FIRMA: Mons. Darío de Jesús Monsalve, No a la rehabilitación de Camilo Torres Restrepo

Monsalve  Camilo Torres

Mons. Darío de Jesús Monsalve, Arzobispo de Cali, ha concedido una entrevista a El Tiempo en la que declara su intención de rehabilitar la memoria del sacerdote que se volvió guerrillero, Camilo Tores, y darle cristiana sepultura en la capilla de la Universidad Nacional.

En la entrevista, Mons. Monsalve minimiza la ideología comunista que llevó a Torres a dejar el sacerdocio y dedicarse a la guerra. Más aún, el arzobispo pareciera legitimar la línea ideologica seguida por el ELN y proponerla como base para la tranformación política del país. Por último reconoce su proyecto de abogar por una restitución de la dignidad sacerdotal del guerrillero comunista, y planea recuperar sus restos para darle cristiana seputlura en la capilla de la Universidad Nacional donde podría convertirse en ícono ideológico de los movimientos guerrilleros.

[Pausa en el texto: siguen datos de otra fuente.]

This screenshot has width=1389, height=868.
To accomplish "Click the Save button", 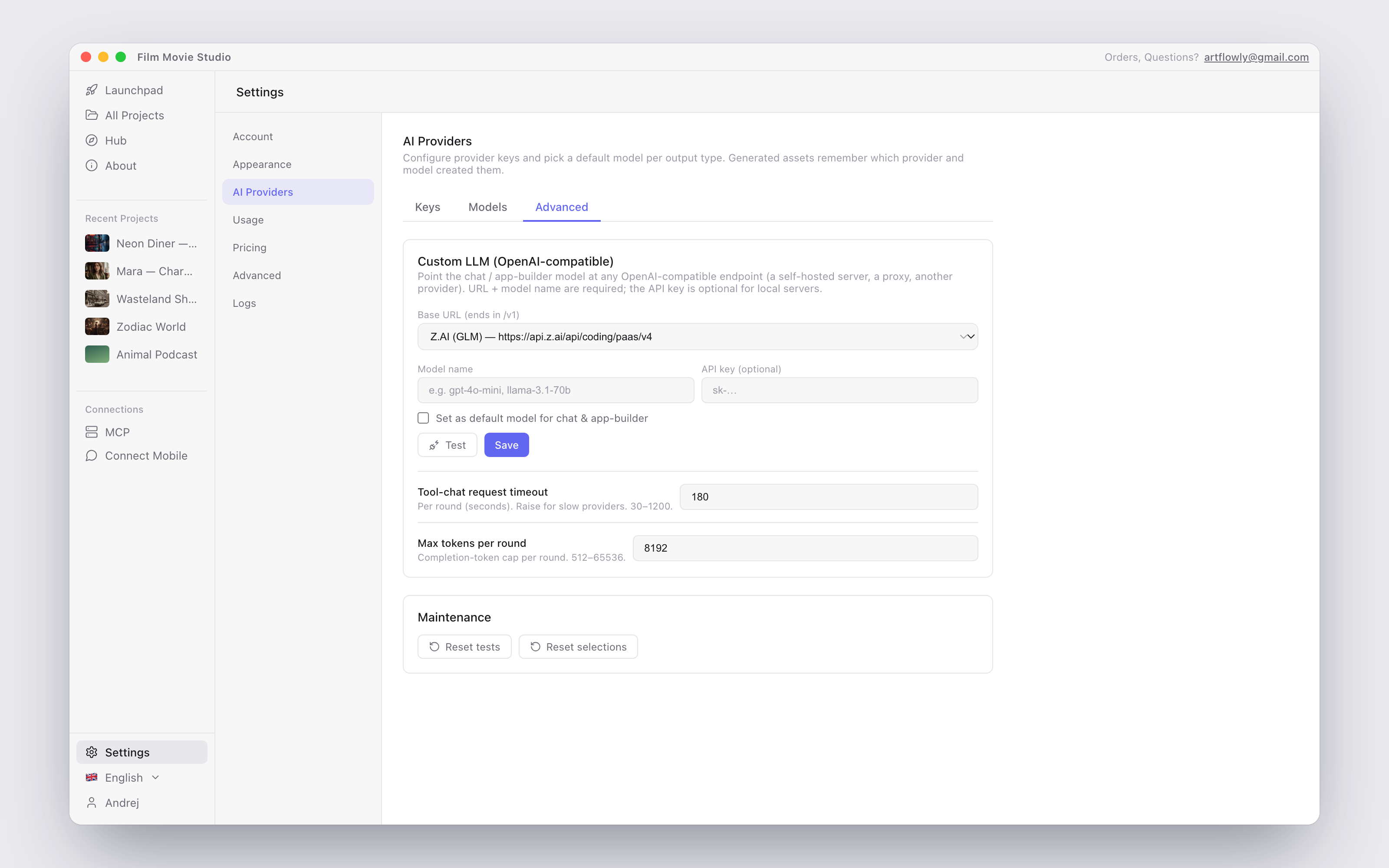I will point(506,445).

Camilo Torres Restrepo fue un sacerdote de la Arquidiócesis de Bogotá, que luego de estudiar en la Universidad Católica de Lovaina impulsó en el país la Teología de la Liberación promovida desde sectores progresistas de la Iglesia en Europa. Defendía la compatibilidad entre el Marxismo y la Fe Católica,   En 1965 abandonó el sacerdocio y se enroló en el Ejército de Liberación Nacional en donde fue abatido en el primer combate. De él se recuerdan conocidas expresiones como “No sé si el alma es mortal, lo que sí sé es que el hambre mata", o “Si Jesús viviera, sería guerrillero.”

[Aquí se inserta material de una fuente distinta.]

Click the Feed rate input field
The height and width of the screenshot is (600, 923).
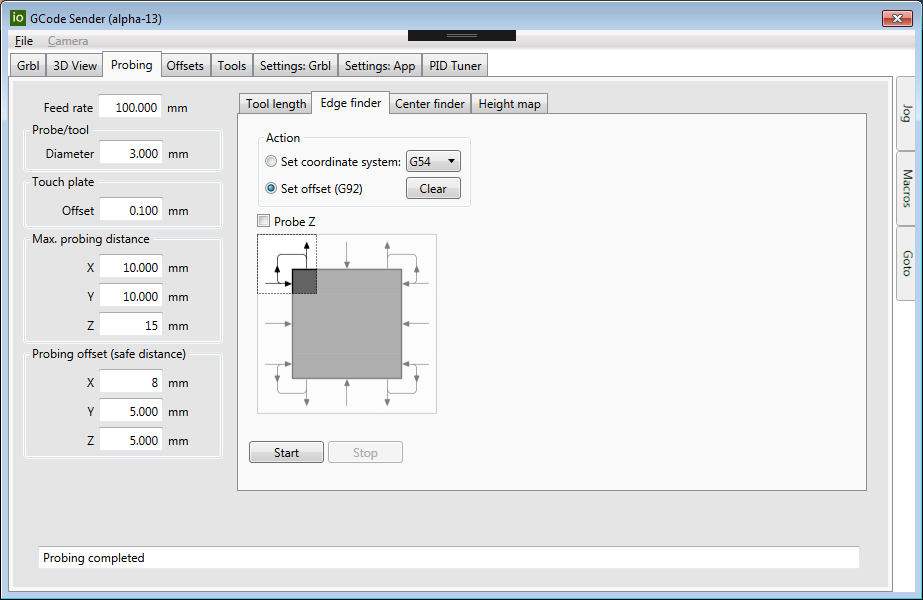[131, 108]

La Teología de la Liberación fue un movimiento heterodoxo que surgió en Europa durante la Guerra Fría, impulsado por el Consejo Mundial de la Paz, organización fachada para las actividades de la KGB soviética. Se caracteriza por la aplicación del Marxismo como sistema de pensmiento, reduciendo la redención cristiana a la “liberación” temporal del hombre de las “estructuras injustas” como serían el capitalismo y la desigualdad social. La teología de la Liberación fue condenada en tiempos de Juan Pablo II y reiterada por Benedicto XVI, como opuesta a la Fe Católica.

La rehabilitación de la memoria del sacerdote tendría un efecto devastador al interior de la Iglesia, pues al exaltar la memoria de un sacerdote que abandonó a Cristo para seguir a Marx envía una señal negativa a todos los sacerdotes que se esfuerzan por ser fieles al ministerio sagrado, a la vez que abre las puertas a que se impulse de nuevo la ya condenada Teología de la Liberación. A su vez, por fuera de la Iglesia, la instalación de un panteón en honor al sacerdote en la Universidad Nacional valida ideológicamente la guerra emprendida por el ELN y alienta la combinación de las formas de lucha que finalmente llevaron a Torres a sumarse a la violencia.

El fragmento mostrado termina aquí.